Il metodo di Ambedkar per studiare il Dhamma può essere riassunto come segue:

• Il Dhamma è il modello; i testi sono testimoni.

• Le Scritture devono essere lette storicamente, non devozionalmente.

• Le interpolazioni sono possibili e verificabili.

• La coerenza dottrinale è importante.

• La plausibilità narrativa è importante.

• Le versioni comparative sono importanti.

• La disciplina non deve essere confusa con l’etica.

• La contaminazione brahmanica deve essere identificata. • Liberazione, uguaglianza e ragione sono gli arbitri finali.

Questo non è nichilismo testuale. È fedeltà critica.

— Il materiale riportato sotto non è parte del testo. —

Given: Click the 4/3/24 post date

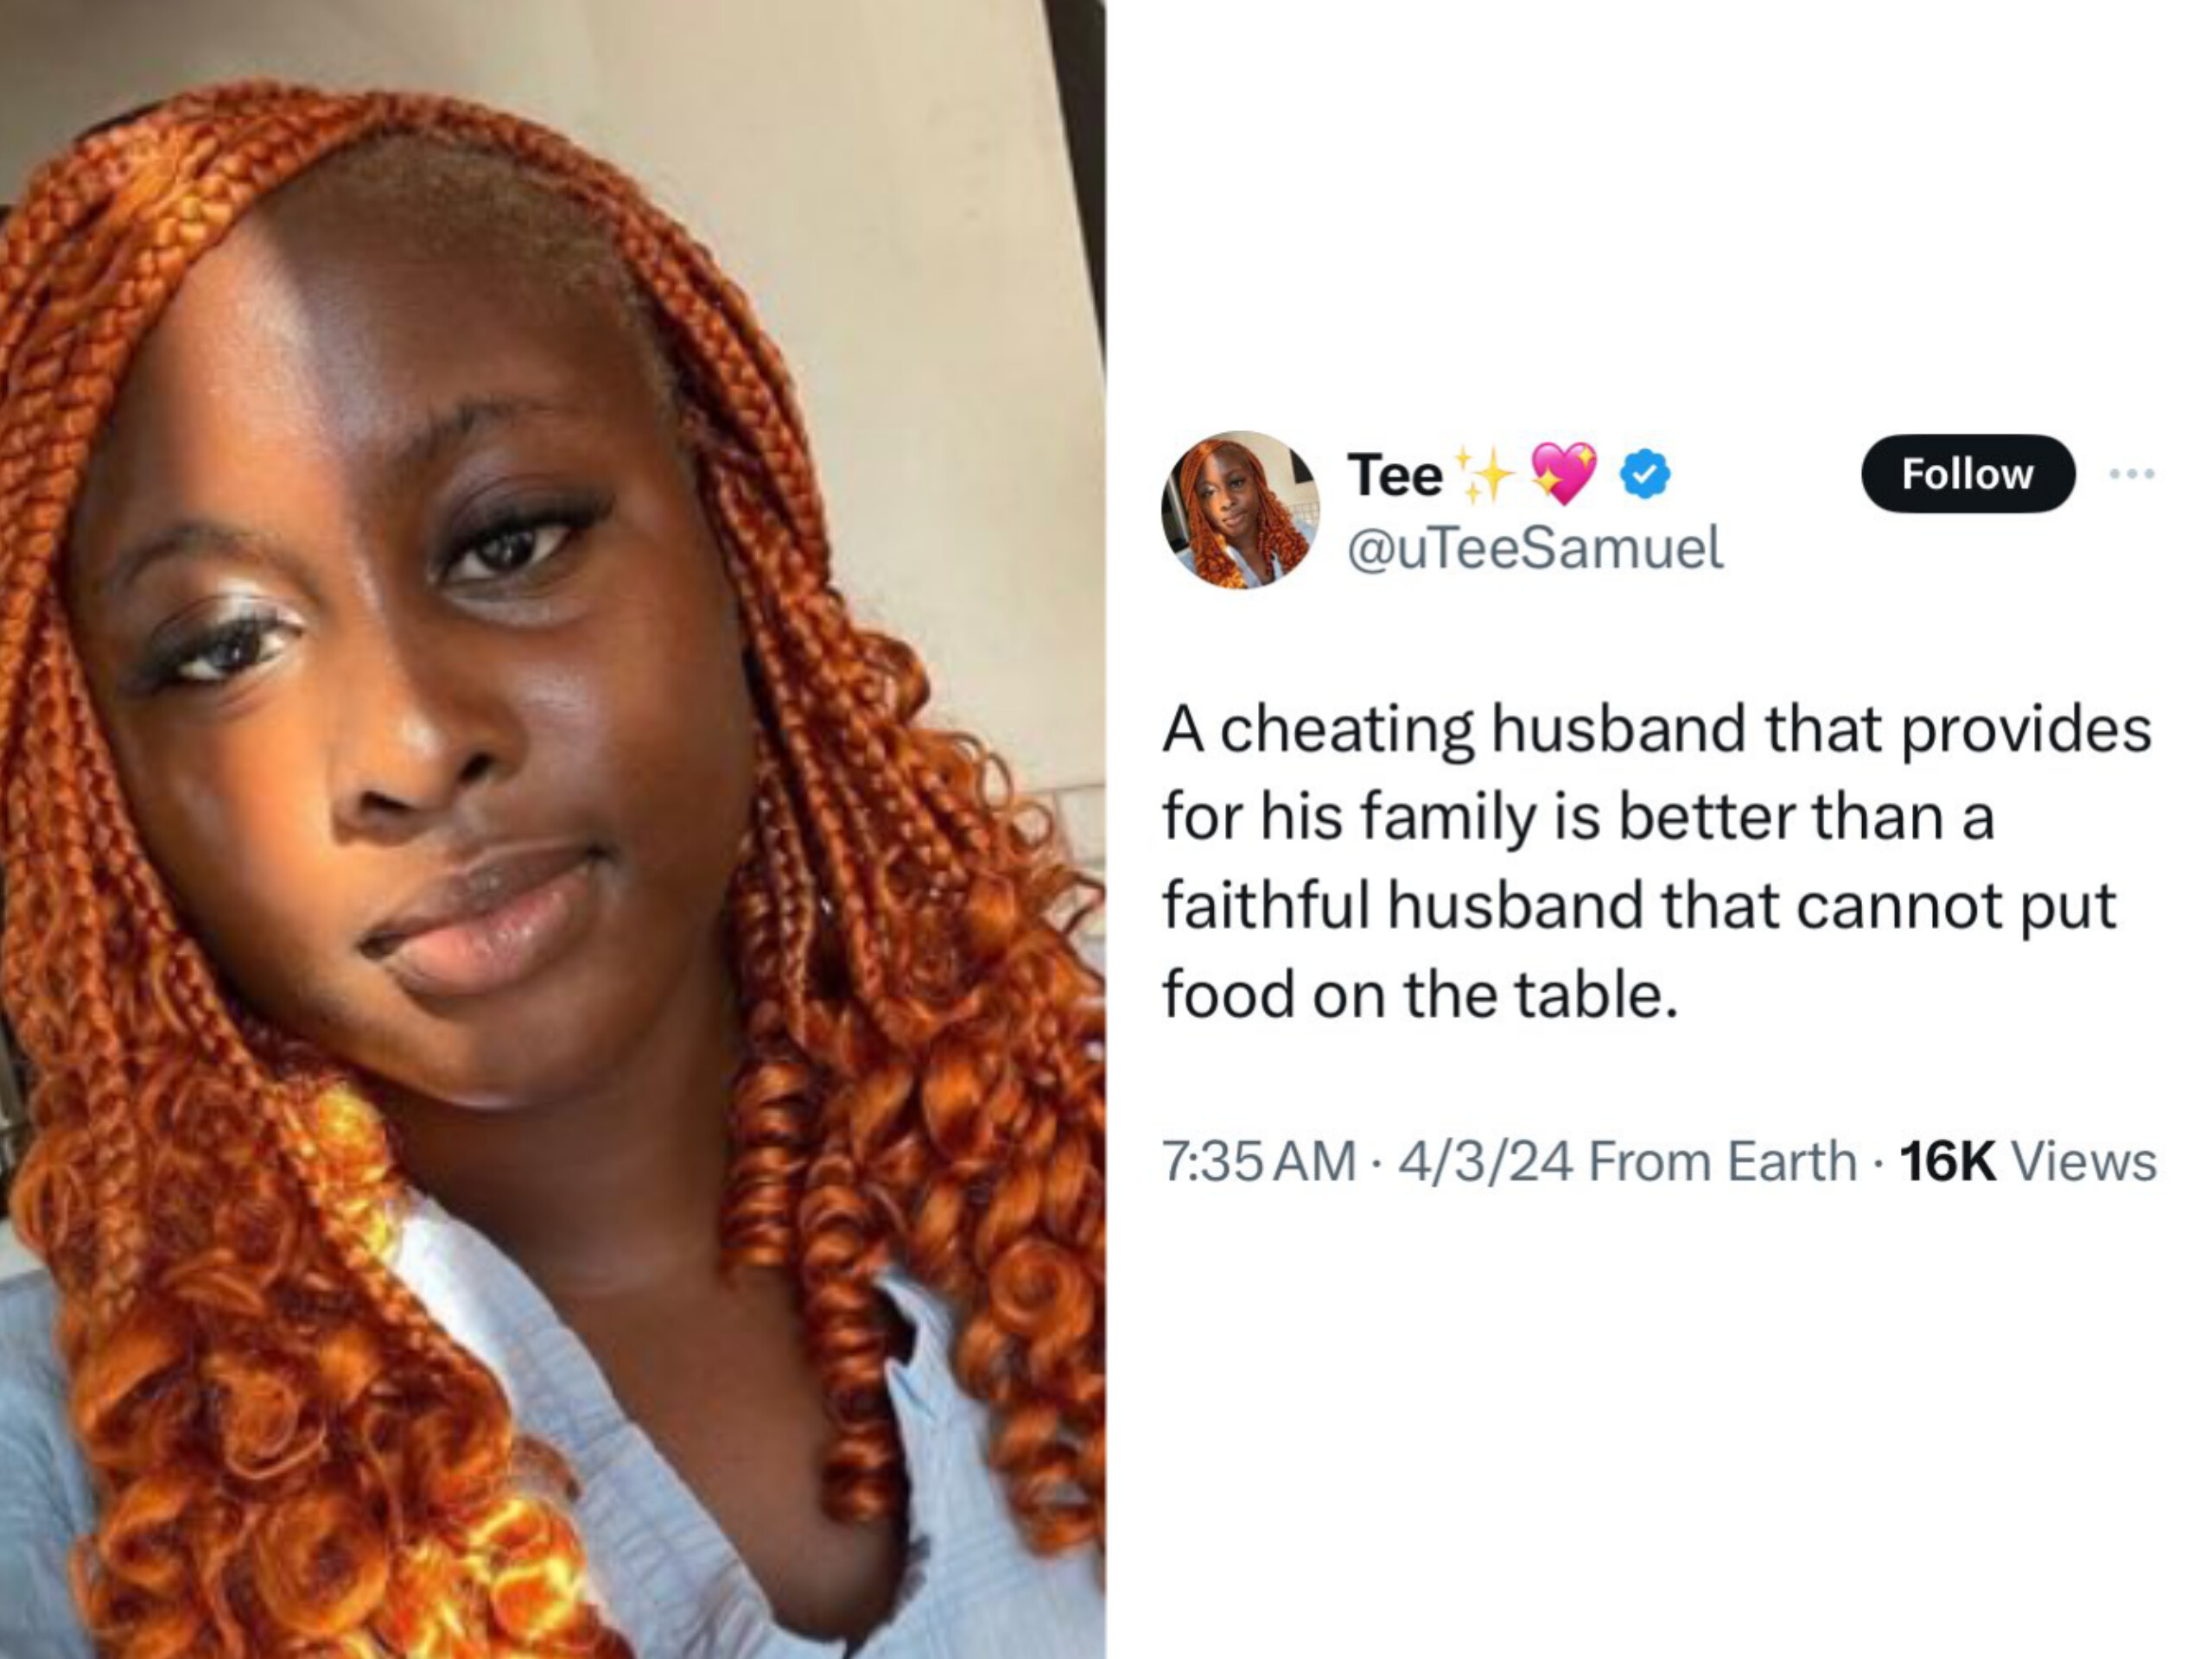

Conclusione: Leggere il Dhamma senza paura

Ambedkar ci insegna a leggere il Dhamma senza paura. Paura che mettere in discussione un testo possa indebolire il Buddhismo. Paura che la ragione possa distruggere la fede. Per Ambedkar, è vero il contrario. Solo un Dhamma che sopravvive alla ragione merita fedeltà. Solo un Buddha che può resistere all’esame è degno di essere seguito. Studiare il Dhamma secondo la via di Ambedkar significa schierarsi con il Buddha contro la distorsione, anche quando la distorsione si nasconde dietro le Scritture.

* Bhimrao Ramji Ambedkar (1891–1956), noto anche come Babasaheb, è stato un giurista, politico, economista e riformatore sociale indiano, celebrato come il principale architetto della Costituzione dell’India. Nato in una famiglia di “intoccabili” (Dalit), dedicò la sua vita alla lotta contro il sistema delle caste e alla difesa dei diritti delle comunità emarginate. Verso la fine della sua vita si convertì al Buddismo insieme a migliaia di seguaci, dando inizio al movimento del Neobuddhismo.